The Hypothesis

I suspect that Acarbose doesn't just extend lifespan through systemic metabolic changes. Instead, it triggers a portal-venous, sex-specific AMPK activation mechanism fueled by Muribaculaceae-derived propionate. The sex gap here is striking: females already maintain higher hepatic mitochondrial coupling and estrogen-driven AMPK activity, which likely makes this extra SCFA-driven boost redundant. Males, however, struggle with higher baseline hepatic lipid loads and inflammatory insulin resistance, allowing them to reap major longevity rewards from the propionate-mediated activation of the LKB1-AMPK axis right in the portal vein.

Mechanistic Reasoning

1. Portal-First Priority: Researchers often focus on systemic SCFA levels, but concentrations in the portal vein are significantly higher. I believe Muribaculaceae-derived propionate acts as an allosteric modulator for portal-resident AMPK. This isn't just a broad metabolic fix; it’s a localized signaling event that flips hepatic metabolism from lipogenesis to beta-oxidation before the liver has a chance to metabolize those SCFAs [https://pmc.ncbi.nlm.nih.gov/articles/PMC5380489/].
2. The Sex-Dimorphic Threshold: In aging male models, androgen-driven inhibition of hepatic AMPK is well-documented.
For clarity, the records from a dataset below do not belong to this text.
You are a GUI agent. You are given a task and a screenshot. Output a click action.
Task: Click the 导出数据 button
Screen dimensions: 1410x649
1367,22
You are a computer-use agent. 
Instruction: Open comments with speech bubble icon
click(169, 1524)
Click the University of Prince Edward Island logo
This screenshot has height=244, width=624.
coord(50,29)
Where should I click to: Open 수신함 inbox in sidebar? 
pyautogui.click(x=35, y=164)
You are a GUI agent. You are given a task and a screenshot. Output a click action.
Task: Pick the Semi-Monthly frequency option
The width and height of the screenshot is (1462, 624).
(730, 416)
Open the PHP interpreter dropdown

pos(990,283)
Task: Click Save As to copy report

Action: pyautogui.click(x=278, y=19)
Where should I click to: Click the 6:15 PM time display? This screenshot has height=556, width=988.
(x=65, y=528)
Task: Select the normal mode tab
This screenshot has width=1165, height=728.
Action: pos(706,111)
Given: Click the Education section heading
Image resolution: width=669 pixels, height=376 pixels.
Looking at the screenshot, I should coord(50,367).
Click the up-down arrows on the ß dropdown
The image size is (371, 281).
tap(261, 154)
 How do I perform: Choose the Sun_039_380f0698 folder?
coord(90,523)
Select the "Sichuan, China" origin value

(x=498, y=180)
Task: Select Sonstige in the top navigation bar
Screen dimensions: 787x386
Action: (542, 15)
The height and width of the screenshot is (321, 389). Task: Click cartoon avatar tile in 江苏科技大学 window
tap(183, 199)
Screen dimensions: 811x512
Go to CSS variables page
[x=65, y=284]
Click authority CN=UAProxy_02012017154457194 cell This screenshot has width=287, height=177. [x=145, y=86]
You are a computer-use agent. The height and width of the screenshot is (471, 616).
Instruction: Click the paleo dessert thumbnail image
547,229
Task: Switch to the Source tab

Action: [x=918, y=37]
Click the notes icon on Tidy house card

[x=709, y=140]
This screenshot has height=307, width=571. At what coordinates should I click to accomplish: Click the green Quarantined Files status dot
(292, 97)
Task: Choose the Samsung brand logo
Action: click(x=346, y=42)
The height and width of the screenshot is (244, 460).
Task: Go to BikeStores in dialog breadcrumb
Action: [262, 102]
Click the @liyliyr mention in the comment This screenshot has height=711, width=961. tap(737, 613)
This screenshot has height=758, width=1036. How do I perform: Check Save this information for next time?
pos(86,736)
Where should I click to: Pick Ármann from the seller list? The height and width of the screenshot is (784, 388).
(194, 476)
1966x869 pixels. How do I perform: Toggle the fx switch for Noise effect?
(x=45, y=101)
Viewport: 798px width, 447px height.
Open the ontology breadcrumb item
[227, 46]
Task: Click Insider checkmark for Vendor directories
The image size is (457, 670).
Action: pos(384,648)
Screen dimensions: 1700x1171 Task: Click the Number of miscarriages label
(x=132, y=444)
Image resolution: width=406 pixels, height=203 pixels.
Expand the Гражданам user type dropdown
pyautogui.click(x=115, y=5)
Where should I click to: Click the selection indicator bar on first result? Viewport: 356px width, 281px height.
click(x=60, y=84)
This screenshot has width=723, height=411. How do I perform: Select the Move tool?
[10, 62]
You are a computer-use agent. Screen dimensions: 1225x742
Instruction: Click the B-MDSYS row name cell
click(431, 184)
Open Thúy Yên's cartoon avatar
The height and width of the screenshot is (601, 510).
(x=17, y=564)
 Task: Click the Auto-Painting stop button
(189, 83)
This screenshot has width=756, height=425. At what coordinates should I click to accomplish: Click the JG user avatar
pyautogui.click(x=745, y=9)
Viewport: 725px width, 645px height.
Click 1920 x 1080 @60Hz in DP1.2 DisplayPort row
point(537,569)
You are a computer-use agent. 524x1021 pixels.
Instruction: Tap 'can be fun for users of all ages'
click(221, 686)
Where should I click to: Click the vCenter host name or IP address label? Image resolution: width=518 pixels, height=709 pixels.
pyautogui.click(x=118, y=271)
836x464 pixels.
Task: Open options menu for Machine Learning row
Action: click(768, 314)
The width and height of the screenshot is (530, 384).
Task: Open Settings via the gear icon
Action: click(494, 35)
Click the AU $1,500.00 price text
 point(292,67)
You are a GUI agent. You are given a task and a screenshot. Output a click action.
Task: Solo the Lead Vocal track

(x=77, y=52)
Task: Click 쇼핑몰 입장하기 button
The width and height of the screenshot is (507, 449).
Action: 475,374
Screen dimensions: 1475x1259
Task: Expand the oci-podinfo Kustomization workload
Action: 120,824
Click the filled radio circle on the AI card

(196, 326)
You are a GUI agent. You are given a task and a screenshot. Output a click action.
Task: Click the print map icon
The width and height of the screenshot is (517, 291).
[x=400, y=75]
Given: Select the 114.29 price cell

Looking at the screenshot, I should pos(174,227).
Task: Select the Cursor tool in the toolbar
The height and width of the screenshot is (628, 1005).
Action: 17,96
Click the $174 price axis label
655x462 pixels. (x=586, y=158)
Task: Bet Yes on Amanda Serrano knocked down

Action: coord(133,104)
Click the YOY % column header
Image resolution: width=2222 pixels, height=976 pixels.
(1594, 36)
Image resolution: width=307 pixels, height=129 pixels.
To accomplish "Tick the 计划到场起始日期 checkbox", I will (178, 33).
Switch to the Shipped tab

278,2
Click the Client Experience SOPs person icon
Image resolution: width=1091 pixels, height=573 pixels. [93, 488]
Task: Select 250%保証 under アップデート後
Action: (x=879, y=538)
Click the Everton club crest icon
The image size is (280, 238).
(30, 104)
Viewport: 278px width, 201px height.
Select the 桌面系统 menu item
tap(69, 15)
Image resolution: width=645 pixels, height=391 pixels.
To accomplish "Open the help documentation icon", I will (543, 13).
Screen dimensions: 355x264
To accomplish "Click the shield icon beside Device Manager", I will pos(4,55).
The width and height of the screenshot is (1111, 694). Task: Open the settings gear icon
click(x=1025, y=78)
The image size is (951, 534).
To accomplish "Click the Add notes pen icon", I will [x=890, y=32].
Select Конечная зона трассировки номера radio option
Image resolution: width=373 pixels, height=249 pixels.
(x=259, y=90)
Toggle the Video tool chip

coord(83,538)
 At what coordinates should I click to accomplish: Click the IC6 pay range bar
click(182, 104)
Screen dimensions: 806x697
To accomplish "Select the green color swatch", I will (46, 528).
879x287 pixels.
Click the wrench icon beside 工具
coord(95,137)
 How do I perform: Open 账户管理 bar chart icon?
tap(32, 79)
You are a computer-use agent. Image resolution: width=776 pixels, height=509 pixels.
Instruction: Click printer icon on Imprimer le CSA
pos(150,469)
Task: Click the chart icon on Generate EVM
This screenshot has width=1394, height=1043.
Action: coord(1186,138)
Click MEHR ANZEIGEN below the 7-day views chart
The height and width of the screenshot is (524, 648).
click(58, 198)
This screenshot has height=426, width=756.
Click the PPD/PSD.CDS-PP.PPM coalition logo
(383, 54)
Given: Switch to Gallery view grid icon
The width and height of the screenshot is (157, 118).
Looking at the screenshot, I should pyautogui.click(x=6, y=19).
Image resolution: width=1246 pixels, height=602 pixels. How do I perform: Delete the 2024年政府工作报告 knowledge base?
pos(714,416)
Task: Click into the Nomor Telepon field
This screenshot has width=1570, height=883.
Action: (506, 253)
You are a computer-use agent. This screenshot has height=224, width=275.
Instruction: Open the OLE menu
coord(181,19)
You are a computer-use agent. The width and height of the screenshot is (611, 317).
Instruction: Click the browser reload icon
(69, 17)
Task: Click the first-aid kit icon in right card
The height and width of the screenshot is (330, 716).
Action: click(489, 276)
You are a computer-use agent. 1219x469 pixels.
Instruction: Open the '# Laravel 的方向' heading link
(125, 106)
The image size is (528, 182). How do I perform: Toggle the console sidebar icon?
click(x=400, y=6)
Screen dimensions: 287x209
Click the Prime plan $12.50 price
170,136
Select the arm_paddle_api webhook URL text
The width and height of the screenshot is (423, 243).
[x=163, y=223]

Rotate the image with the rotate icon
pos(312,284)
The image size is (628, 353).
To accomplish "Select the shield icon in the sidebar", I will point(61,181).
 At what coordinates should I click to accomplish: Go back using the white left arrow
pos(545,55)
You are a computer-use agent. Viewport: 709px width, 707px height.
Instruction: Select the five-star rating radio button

Acarbose likely overrides this by boosting local portal propionate. Females don't see the same benefit because their estrogen signaling already keeps AMPK phosphorylation at a higher baseline, creating a 'ceiling effect' that leaves little room for further improvement [https://pmc.ncbi.nlm.nih.gov/articles/PMC6567620/].
3. Dietary Dependency as a Stoichiometric Switch: When Acarbose fails in low-starch diets, it’s not just a substrate issue. It's a failure to hit the stoichiometric threshold needed to flood the portal vein with enough propionate to trigger that specific signaling pathway.

Experimental Validation

We can test this through three specific approaches:

• Portal vs. Systemic Infusion: Using specialized catheters to deliver propionate directly into the portal vein versus systemic circulation. If the longevity benefit relies on portal-hepatic signaling, portal-only infusion should mimic the male-specific Acarbose phenotype at lower total doses.
• LKB1-Specific Knockouts: By using liver-specific LKB1-knockout mice, we can check if the effect vanishes. If this hypothesis is right, these males shouldn't gain any longevity from Acarbose, since the drug’s primary 'sensor' for the SCFA-shift will be missing [https://synapse.patsnap.com/article/what-is-the-mechanism-of-acarbose].
• Microbiome Transfer (FMT): Transplanting microbiota from Acarbose-treated male donors into untreated, aged males on a high-starch diet. If the SCFA-portal-AMPK axis is truly causal, we should see a spike in hepatic AMPK phosphorylation and better glucose handling even without the drug, offering strong proof of microbiome-mediated longevity [https://fastlifehacks.com/life-extending-drugs-from-itp-trials/].

Shifting our focus to the portal-venous interface moves us away from vague correlations and toward a mechanistic understanding of how dietary starch actually shapes the aging process.